Auch in anderen Orten des bayerischen Nordostgaues hat das Unwetter verheerend gehaust. So wurden in Mengersdorf bei Bayreuth fünf Häuser völlig zerstört und eine große Anzahl Häuser schwer beschädigt. Bei Hörlasreuth wurden mehrere Ställe umgerissen, in den Wäldern liegen Hunderte von Klaftern Holz, die der Sturm abgerissen hat. In Weiherhammer (Anm.: ca. 42 km südöstlich von Hörlasreuth) riß das Unwetter an der Westseite des Bahnhofgebäudes das halbe mit Schiefer gedeckte Hausdach ab und schleuderte es über das Gebäude auf die Schienengeleise. Eine dort stehende Lokomotive eines Güterzuges wurde getroffen und sämtliche Fenster der Lokomotive und deren Laternen zertrümmert. Die Karriolpost von Mantel (Anm.: Ort im Landkreis Neustadt a.d.Waldnaab) traf nicht ein, denn der Orkan riß den Postwagen auf der Landstraße um." (Quelle: Universitätsbibliothek Freiburg)

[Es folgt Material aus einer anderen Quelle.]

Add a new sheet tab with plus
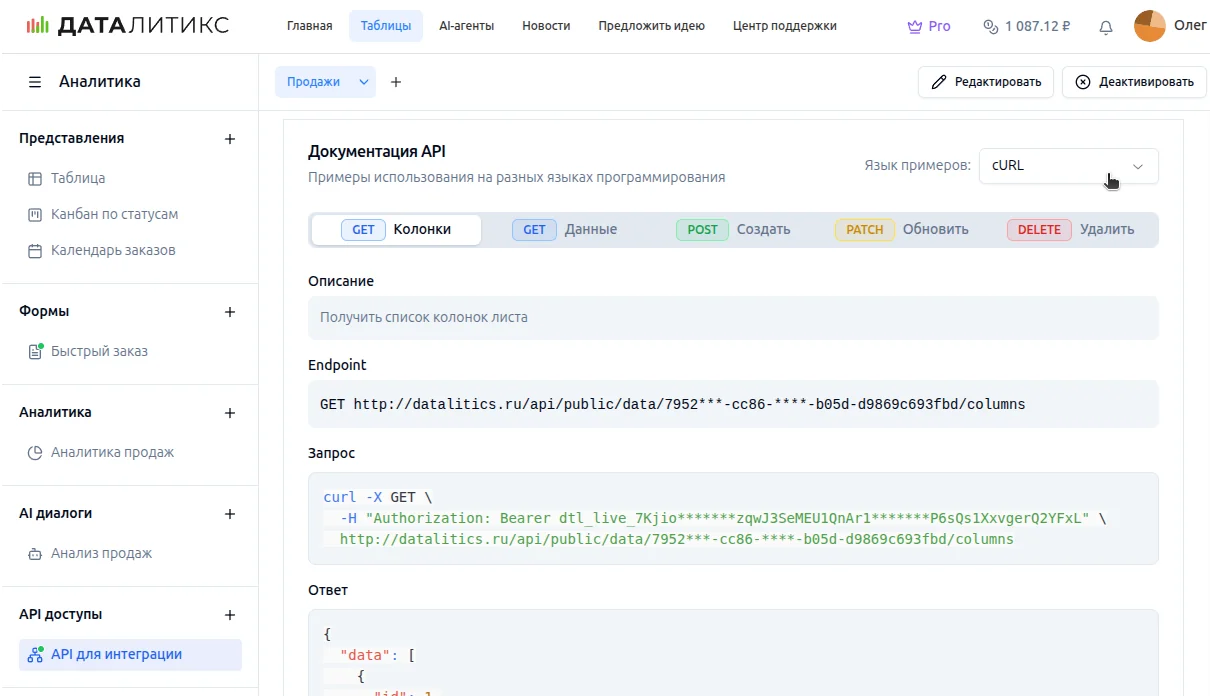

Aus einer Meldung des Malchower Tageblatts vom 06.01.1916: "Eine Windhose in Nordbayern. Eine Windhose hat in Nordbayern schweren Schaden angerichtet. Wie aus Bamberg gemeldet wird, wurden besonders die Ortschaften Steinfeld, Breittendorf und Wiesenfeld furchtbar heimgesucht. In Steinfeld wurden 50 Häuser abgedeckt, ein Ökonom erlitt schwere Verletzungen. In Breittendorf steht nur noch ein Haus, die übrigen Häuser wurden zerstört, ein Ökonom würde getötet. Von dem dem Grafen Giech gehörigen Schloß wurde das massive Dach völlig weggerissen und das Schloß selbst schwer beschädigt. Von vielen Häusern wurden die Dächer abgedeckt, wodurch zahlreiche Bewohner obdachlos wurden. Die Telegraphenleitungen sind unterbrochen. In den Wäldern hat die Windhose ebenfalls ungeheueren Schäden angerichtet. Tausende von Bäumen wurden entwurzelt. Die Dauer der Windhose betrug nur 1 1/2 Minuten."